Category: Hypertension and CVD

  • 1403 Hypertension and CVD: Mechanisms

Authors

  • Goto, Sawako, Niigata University , Chuo-ku, niigata, Japan
  • Yoshida, Yutaka, Niigata University , Chuo-ku, niigata, Japan
  • Hosojima, Michihiro, Niigata University , Chuo-ku, niigata, Japan
  • Iida, Tomomichi, Niigata University , Chuo-ku, niigata, Japan
  • Kuwahara, Shoji, Niigata University , Chuo-ku, niigata, Japan
  • Kabasawa, Hideyuki, Niigata University , Chuo-ku, niigata, Japan
  • Kaseda, Ryohei, Niigata University , Chuo-ku, niigata, Japan
  • Narita, Ichiei, Niigata University , Chuo-ku, niigata, Japan
  • Saito, Akihiko, Niigata University , Chuo-ku, niigata, Japan
Background

The mechanisms underlying the regulation of the renal renin-angiotensin system (RAS) are largely unknown. Megalin, an endocytosis receptor in proximal tubular cells, reabsorbs angiotensinogen (AGT) and angiotensin (Ang) peptides filtered through glomeruli. We have developed liquid chromatography (LC)/mass spectrometry (MS)-based multiple-reaction monitoring quantification of Ang peptides. This study aimed to investigate the role of megalin in the renal RAS by measuring Ang peptides in biological samples obtained from kidney-specific, tamoxifen-inducible conditional megalin knock-out mice (KO) and their controls (Ctl).

Methods

Stable isotope-labeled Ang peptides were added to each sample as internal standards.
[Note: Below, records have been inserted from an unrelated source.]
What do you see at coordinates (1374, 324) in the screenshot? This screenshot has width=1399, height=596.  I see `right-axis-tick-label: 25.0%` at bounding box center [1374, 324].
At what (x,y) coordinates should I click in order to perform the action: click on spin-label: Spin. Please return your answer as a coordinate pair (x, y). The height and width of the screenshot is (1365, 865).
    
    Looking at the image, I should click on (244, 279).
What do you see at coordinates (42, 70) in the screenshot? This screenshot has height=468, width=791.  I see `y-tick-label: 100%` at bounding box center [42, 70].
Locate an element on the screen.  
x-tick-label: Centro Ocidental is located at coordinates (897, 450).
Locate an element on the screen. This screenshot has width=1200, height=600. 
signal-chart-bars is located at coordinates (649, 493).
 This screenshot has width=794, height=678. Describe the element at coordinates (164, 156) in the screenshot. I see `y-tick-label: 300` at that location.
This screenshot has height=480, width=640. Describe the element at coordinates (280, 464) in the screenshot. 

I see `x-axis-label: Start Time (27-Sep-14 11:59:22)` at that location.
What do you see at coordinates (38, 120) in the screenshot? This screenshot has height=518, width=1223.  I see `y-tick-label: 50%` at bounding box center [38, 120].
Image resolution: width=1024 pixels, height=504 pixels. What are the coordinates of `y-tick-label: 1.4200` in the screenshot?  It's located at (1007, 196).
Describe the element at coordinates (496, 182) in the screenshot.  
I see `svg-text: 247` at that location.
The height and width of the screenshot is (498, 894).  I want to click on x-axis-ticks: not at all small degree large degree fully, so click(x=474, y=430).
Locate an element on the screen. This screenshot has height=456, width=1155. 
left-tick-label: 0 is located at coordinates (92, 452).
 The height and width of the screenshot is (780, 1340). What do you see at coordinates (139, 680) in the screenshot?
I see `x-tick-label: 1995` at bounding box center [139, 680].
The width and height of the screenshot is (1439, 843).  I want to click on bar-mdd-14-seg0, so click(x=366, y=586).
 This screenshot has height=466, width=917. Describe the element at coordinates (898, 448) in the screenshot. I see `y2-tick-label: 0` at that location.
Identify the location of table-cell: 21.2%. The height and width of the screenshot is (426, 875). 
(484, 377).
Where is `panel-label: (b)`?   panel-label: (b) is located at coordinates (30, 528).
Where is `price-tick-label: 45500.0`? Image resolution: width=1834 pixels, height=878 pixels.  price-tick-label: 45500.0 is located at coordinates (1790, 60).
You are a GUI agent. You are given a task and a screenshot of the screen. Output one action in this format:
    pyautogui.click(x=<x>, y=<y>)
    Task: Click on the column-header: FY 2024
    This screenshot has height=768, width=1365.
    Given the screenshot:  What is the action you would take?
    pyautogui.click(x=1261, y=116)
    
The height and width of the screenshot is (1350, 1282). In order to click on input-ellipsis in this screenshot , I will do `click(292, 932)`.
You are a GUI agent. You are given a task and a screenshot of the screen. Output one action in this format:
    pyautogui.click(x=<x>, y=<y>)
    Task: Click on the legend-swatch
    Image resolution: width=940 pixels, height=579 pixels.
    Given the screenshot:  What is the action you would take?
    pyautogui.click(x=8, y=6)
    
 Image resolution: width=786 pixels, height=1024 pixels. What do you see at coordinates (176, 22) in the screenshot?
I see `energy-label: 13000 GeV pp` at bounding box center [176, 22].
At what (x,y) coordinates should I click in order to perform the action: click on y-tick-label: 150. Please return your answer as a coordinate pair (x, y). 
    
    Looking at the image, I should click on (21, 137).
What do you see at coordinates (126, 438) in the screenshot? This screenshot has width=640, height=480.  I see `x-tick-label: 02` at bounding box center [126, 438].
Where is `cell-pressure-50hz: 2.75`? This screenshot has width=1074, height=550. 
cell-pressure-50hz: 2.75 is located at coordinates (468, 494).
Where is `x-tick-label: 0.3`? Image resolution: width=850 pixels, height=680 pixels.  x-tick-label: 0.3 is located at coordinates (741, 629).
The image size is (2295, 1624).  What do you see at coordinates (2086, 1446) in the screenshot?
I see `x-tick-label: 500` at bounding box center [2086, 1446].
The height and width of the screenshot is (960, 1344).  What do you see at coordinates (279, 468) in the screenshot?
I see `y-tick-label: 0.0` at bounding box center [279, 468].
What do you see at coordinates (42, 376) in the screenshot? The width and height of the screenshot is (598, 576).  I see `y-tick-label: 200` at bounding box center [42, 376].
Under the steady condition and 30 min after AGT administration, Ang peptides were extracted by reverse phase chromatography and evaluated by LC/MS-based quantification.

Results

Under the steady condition, Ang-I and -II were quantified in the kidney and plasma without significant differences between KO and Ctl (e.g., kidney Ang-II: 573±257 in KO and 569±172 fmol/g in Ctl). High levels of Ang-I, -II, -1-7 and -1-9 were detected in KO’s fresh urine (e.g., Ang-II: 3.8±4.5 pmol/mL), whereas their concentrations were below the limit of detection in Ctl. AGT administration increased kidney Ang peptides without significant increase in plasma. Kidney Ang-II and -1-9 levels in KO administered with AGT were significantly lower than those in Ctl (e.g., Ang -II: 1760±1043 in KO and 2489±836 fmol/g in Ctl, p<0.05); kidney Ang-I showed a similar tendency, whereas there was no difference in Ang -1-7.

Conclusion

High-level excretion of Ang peptides in KO’s urine indicated that they were produced in the tubular lumen. AGT administration increased kidney Ang peptides independently of the systemic RAS. The increase of kidney Ang-I, -II, and -1-9 induced by AGT administration was suppressed in KO compared with Ctl, whereas there was no difference in Ang-1-7. Ang-I, -II and -1-9 generated in the tubular lumen may be excreted more in KO than Ctl or converted to Ang-1-7. Megalin blockade could be beneficial for modulating the renal RAS by regulating the renal handling of AGT and Ang peptides.